Check Temperature and Rest
  1. Monitor the internal temperature using an instant-read thermometer inserted into the thickest part of the steak. Remove the steak from the pan when the temperature reads 54°C (130°F) for medium-rare — carry-over cooking during the rest will bring it to 57–60°C, which is the ideal medium-rare range. Skirt steak is a thin cut that moves through temperature zones extremely quickly; the difference between medium-rare and medium can be as little as 60 seconds of additional cooking. An instant-read thermometer is not optional for precision — it is the only reliable method for hitting the target consistently. Transfer the steak to a cutting board and rest for 5 minutes. During this rest, spoon any remaining pan juices, garlic, and thyme from the skillet over the resting steak. The rest allows the muscle fibres that contracted under high heat to relax and reabsorb the juices driven toward the centre during cooking, redistributing moisture evenly throughout.
Slice and Serve
  1. Identify the grain direction of the skirt steak before slicing — the visible parallel lines of muscle fibres running along the length of the cut. Skirt steak has a more pronounced, clearly visible grain than many other cuts, which makes this identification straightforward. Slice firmly and confidently against the grain — perpendicular to the fibre direction — into strips approximately 5–7mm thick. Against-the-grain slicing is non-negotiable for skirt steak: it shortens the individual muscle fibres in each slice, which is what produces tender, pleasant strips rather than the long, chewy, fibrous mouthfuls that result from cutting with the grain. Arrange the sliced steak on a serving platter and spoon the reserved pan juices, butter, and smashed garlic over the top. Serve immediately.

Notes

Skirt steak comes in two varieties — outside skirt and inside skirt — and the distinction matters. Outside skirt is thicker, more uniform in width, and has slightly more fat marbling that makes it more flavorful and more forgiving to cook. It is the version served in steakhouses and is the preferred choice for this recipe. Inside skirt is thinner, wider, and more variable in thickness, which makes it cook unevenly and more prone to overcooking in spots. If your butcher or supermarket has a choice, specify outside skirt.

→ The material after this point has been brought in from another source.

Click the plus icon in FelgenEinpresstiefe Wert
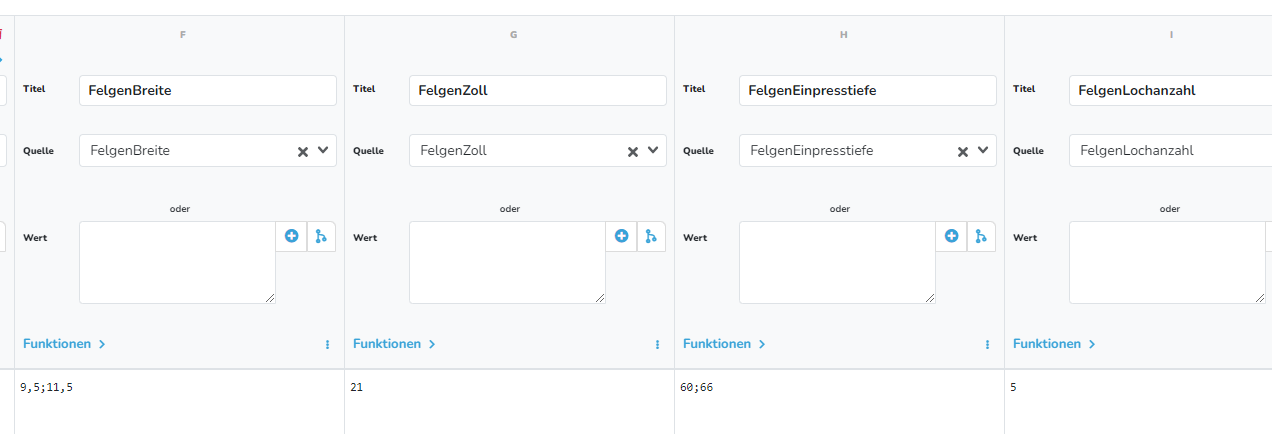pos(951,237)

The smashed garlic technique deserves explanation. Laying the flat side of a chef's knife over a garlic clove and pressing firmly with the heel of your hand crushes the clove open without mincing it. This releases aromatic compounds and exposes surface area for flavor infusion into the butter without producing fine garlic pieces that would burn immediately in the screaming-hot pan. Smashed garlic infuses without scorching — the correct technique for a butter-basting application.
Skirt steak should only ever be served at medium-rare to medium. Beyond medium, the relatively lean muscle fibres tighten and compress, producing dry, tough meat that no amount of slicing technique can compensate for. If your household requires well-done steak, a different, fattier cut such as ribeye is a better choice — its higher fat content protects it from drying out at higher temperatures in a way that skirt steak cannot.